▼
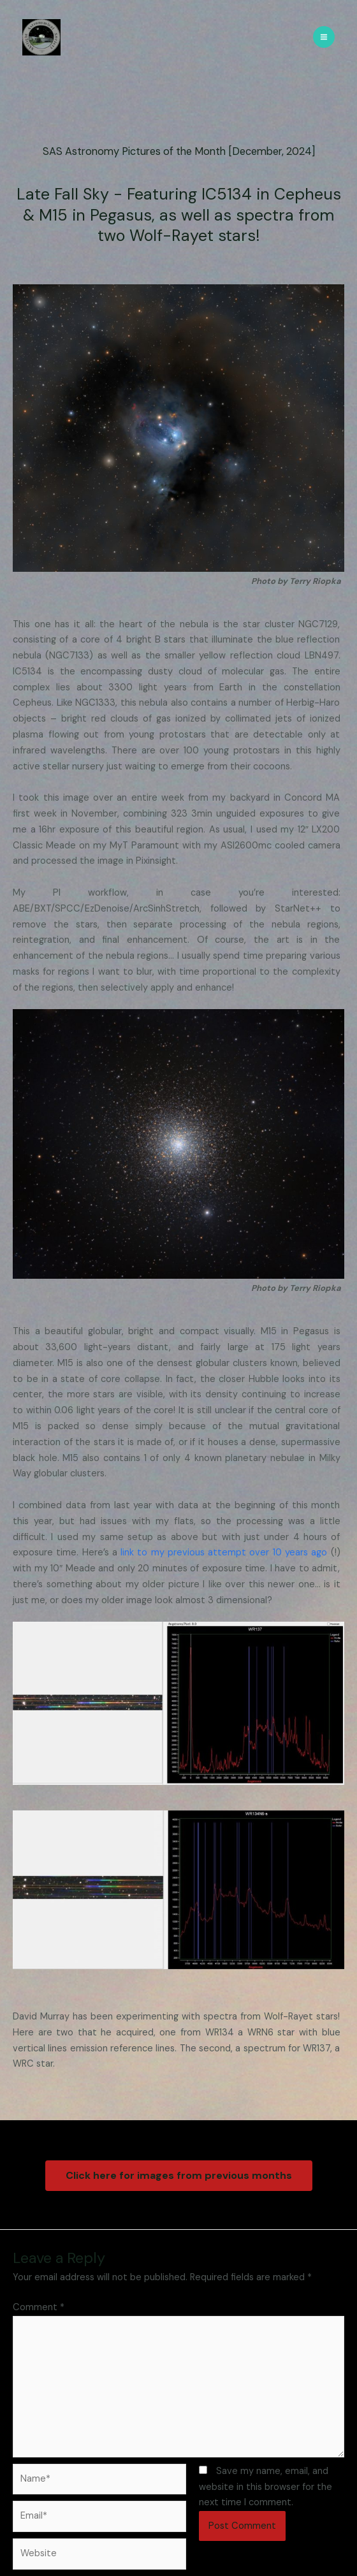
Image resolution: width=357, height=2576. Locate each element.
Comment (38, 2307)
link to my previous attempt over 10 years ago (223, 1552)
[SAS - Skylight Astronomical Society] (41, 37)
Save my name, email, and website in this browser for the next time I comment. (265, 2487)
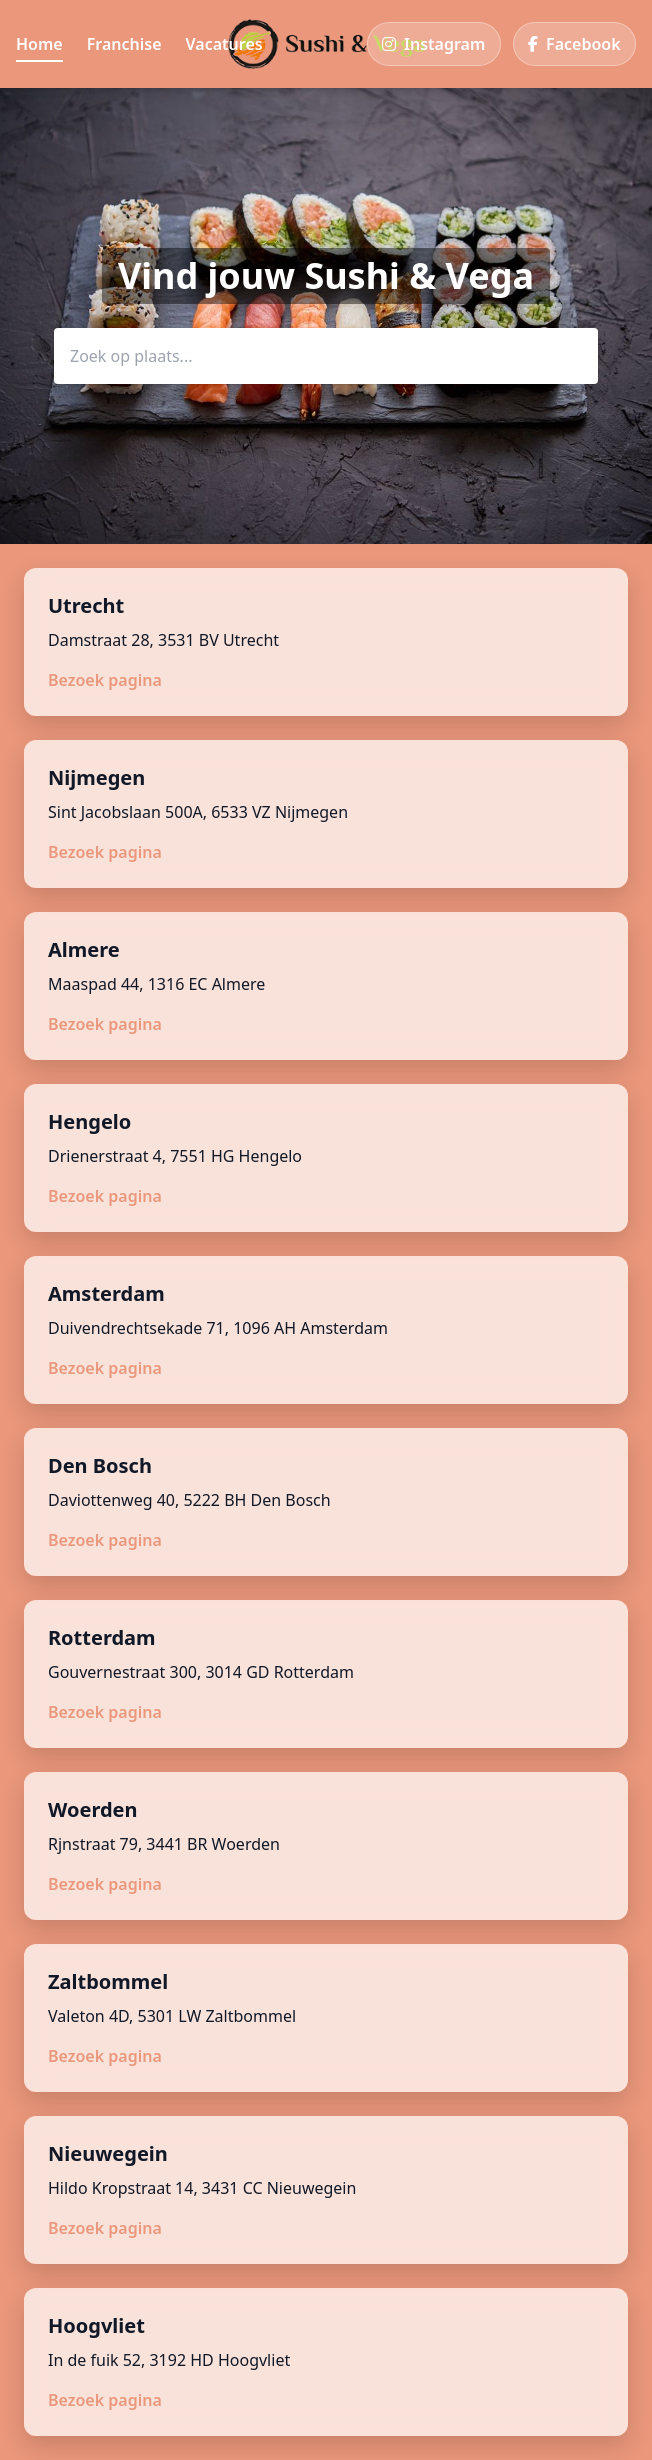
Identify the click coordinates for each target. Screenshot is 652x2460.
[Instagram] (434, 44)
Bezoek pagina (105, 680)
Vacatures (224, 44)
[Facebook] (574, 44)
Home (39, 44)
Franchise (124, 44)
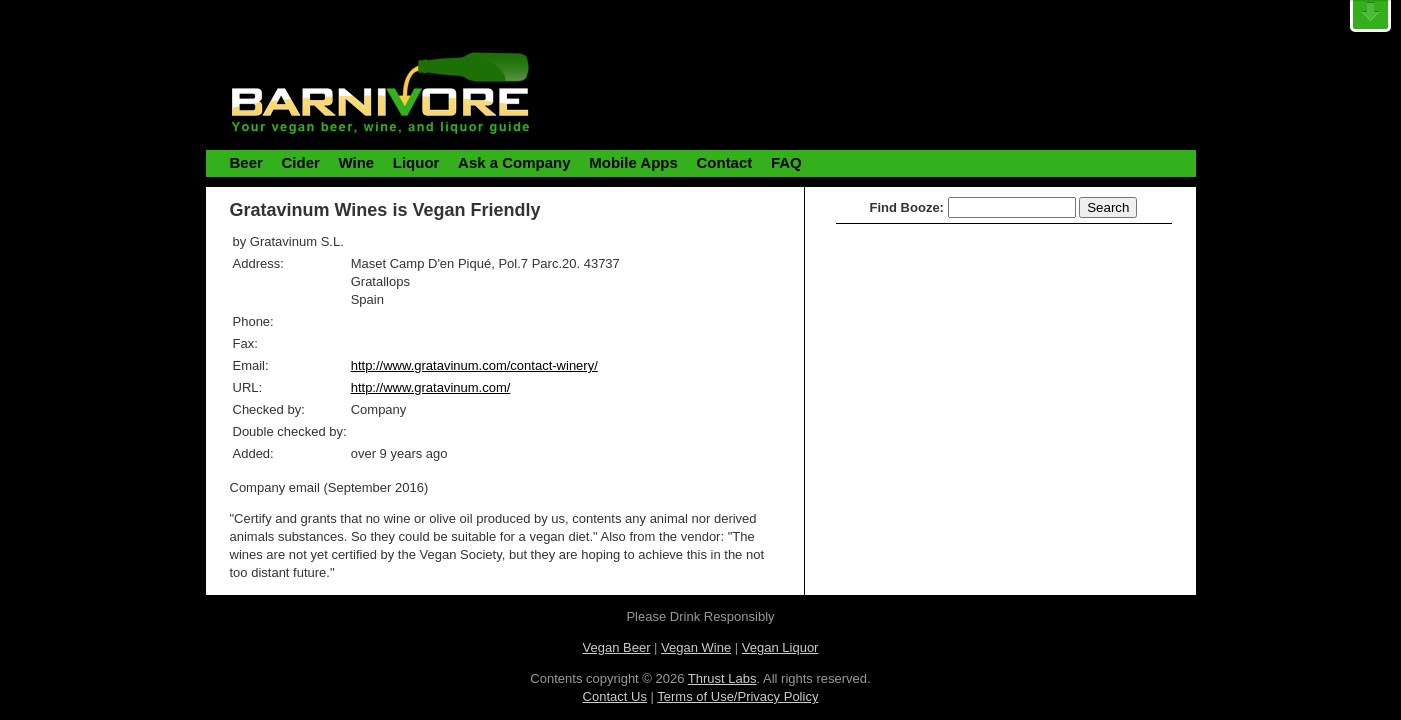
▲
● WHAT THE EXERCISE ASKS
Set out every line of the records above as a numbered list, skipping blank lines and leaving out the pictures.

● COMPLETED EXERCISE
1. Image resolution: width=357, height=2576. Locate each element.
2. Comment (38, 2307)
3. link to my previous attempt over 10 years ago (223, 1552)
4. [SAS - Skylight Astronomical Society] (41, 37)
5. Save my name, email, and website in this browser for the next time I comment. (265, 2487)
6. Identify the click coordinates for each target. Screenshot is 652x2460.
7. [Instagram] (434, 44)
8. Bezoek pagina (105, 680)
9. Vacatures (224, 44)
10. [Facebook] (574, 44)
11. Home (39, 44)
12. Franchise (124, 44)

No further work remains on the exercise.